Voyages: Chapter 4 featured drag artist Devon Vaow (also known as Evon Dior Michelle) focusing on adaptation. His conclusion: “Every organism on the planet has to adapt.” And so that night he used drag techniques to illustrate adaptations and to highlight the skill, craft, and beauty of drag.

For Vaow, the experience was much more than a one-off. During the months from inception to execution, the Aquarium staff kept checking in with him to ensure that his “comfort as an LGBTQ+ community member was met,” he says.
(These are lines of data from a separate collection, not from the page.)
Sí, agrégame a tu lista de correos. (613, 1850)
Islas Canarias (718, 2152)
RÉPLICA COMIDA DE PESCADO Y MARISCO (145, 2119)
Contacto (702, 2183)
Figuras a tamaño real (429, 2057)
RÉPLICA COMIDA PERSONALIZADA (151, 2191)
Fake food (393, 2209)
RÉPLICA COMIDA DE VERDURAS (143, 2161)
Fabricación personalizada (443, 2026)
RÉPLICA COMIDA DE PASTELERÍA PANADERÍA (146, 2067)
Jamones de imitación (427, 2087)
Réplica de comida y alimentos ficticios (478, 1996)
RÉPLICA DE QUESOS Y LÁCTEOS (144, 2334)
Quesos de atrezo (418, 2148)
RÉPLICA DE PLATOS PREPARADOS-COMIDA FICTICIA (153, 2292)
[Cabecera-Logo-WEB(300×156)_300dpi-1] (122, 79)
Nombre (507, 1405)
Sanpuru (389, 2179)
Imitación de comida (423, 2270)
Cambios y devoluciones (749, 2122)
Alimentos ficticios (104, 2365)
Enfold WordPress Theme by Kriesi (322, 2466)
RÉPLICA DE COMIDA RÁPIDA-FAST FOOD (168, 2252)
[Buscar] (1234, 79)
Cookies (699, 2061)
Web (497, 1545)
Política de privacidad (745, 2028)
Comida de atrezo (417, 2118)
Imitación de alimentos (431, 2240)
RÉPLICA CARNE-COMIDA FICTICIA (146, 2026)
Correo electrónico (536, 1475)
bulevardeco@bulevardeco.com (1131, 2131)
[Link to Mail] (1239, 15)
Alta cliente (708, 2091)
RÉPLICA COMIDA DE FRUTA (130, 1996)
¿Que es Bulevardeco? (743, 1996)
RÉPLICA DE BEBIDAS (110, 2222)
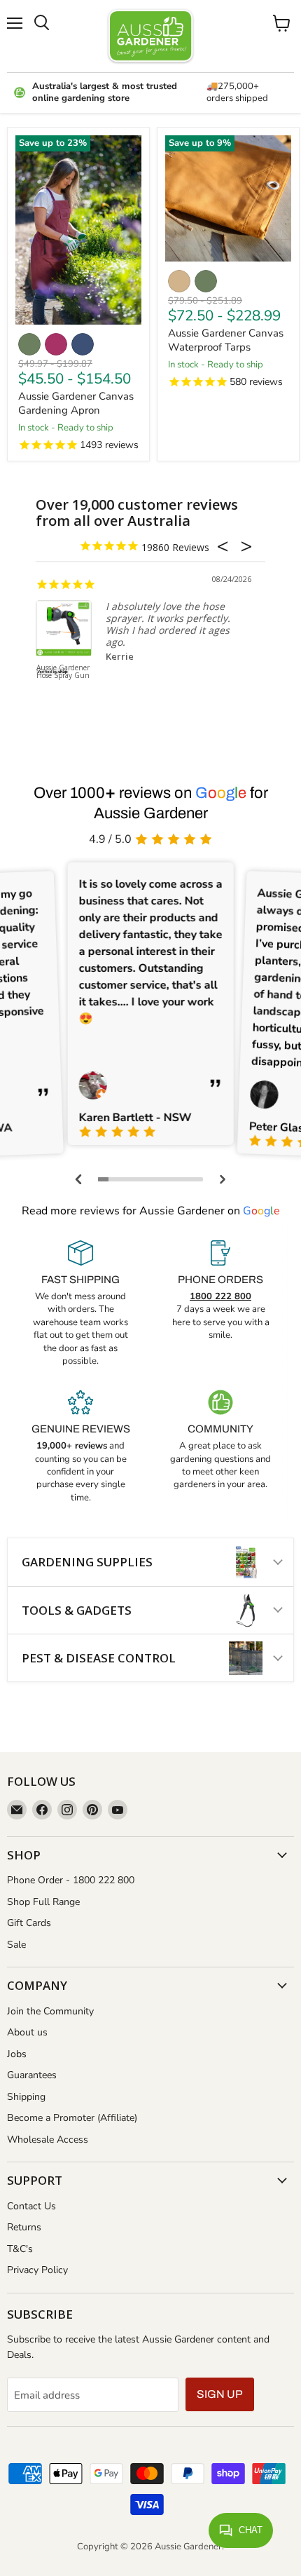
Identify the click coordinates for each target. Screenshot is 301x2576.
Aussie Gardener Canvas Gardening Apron (76, 403)
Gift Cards (29, 1923)
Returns (24, 2227)
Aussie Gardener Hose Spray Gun (63, 672)
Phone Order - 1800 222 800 (70, 1880)
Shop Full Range (43, 1902)
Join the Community (50, 2011)
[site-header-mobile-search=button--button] (41, 23)
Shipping (26, 2096)
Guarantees (32, 2075)
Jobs (17, 2054)
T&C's (20, 2249)
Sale (16, 1944)
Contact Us (31, 2206)
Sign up (220, 2394)
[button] (79, 1179)
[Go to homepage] (150, 36)
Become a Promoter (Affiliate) (72, 2117)
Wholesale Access (47, 2139)
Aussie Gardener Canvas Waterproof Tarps (226, 340)
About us (27, 2032)
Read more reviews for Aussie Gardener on (151, 1211)
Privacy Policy (37, 2270)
They even hired inclusion and diversity specialist Jabari Lyles to come in and educate the National Aquarium staff “on the LGBTQ+ community, and inclusive language and verbiage.” It made him feel like they weren’t just checking boxes on a diversity initiative, but really wanted to learn from the relationship.

So far, six chapters of Voyages have been created, including Chapter 4 on organisms and adaptability with drag artist Evon Dior Michelle. —Courtesy of the National Aquarium/Philip Smith

It was mutual. “Having artist-focused programming like this creates not only a sense of intersectionality within the Baltimore community, but also sends a strong message that art is universal in all of its forms,” says Vaow. “I’m proud to say that Chapter 4 was the fastest-selling chapter they’ve had, which shows how much support our [drag] community has in Baltimore.”

That’s verifiable—and according to a quick search on Google, so is this: “I’m the first drag queen in history to have an aquarium-sanctioned drag show,” Vaow says proudly. “In today’s political climate, furthermore, it solidifies that queer artists have a place in major institutions.”

Amelia, the National Aquarium’s executive vice president, always stations herself just inside the door as Voyages attendees arrive. She’ll do it again come November, when recording artist and performer Dan Deacon will take over.

“These are not our typical daytime guests,” she says. “I smile so hard it hurts.”

For Amelia, the thrill is seeing a new crop of adults all of a sudden feel included in a way they didn’t before—buying a $60 ticket, dressing up, and responding to a program that was a risk for the Aquarium.

“What I love is that never in a million years would I have developed a program like this,” says Amelia, recognizing that the establishment needed a fresh idea. “This ‘new thing’ gives me hope for the continued relevance for the next 43 years.”

Miller agrees. “The National Aquarium is doing something that I haven’t really seen done well by other institutions—it’s allowing the public to engage with an institution in a way that is education cloaked as entertainment. To this day, I’ll never forget that Pattiegonia, a conservationist drag queen, taught me that clownfish are trans.”

For Hamilton, seeing each Voyages chapter come to fruition and find success feels good.

“This is really, really validating,” she says. “Seventeen years of philosophies of how I think cultural organizations should be community-oriented—and it seems to be working.”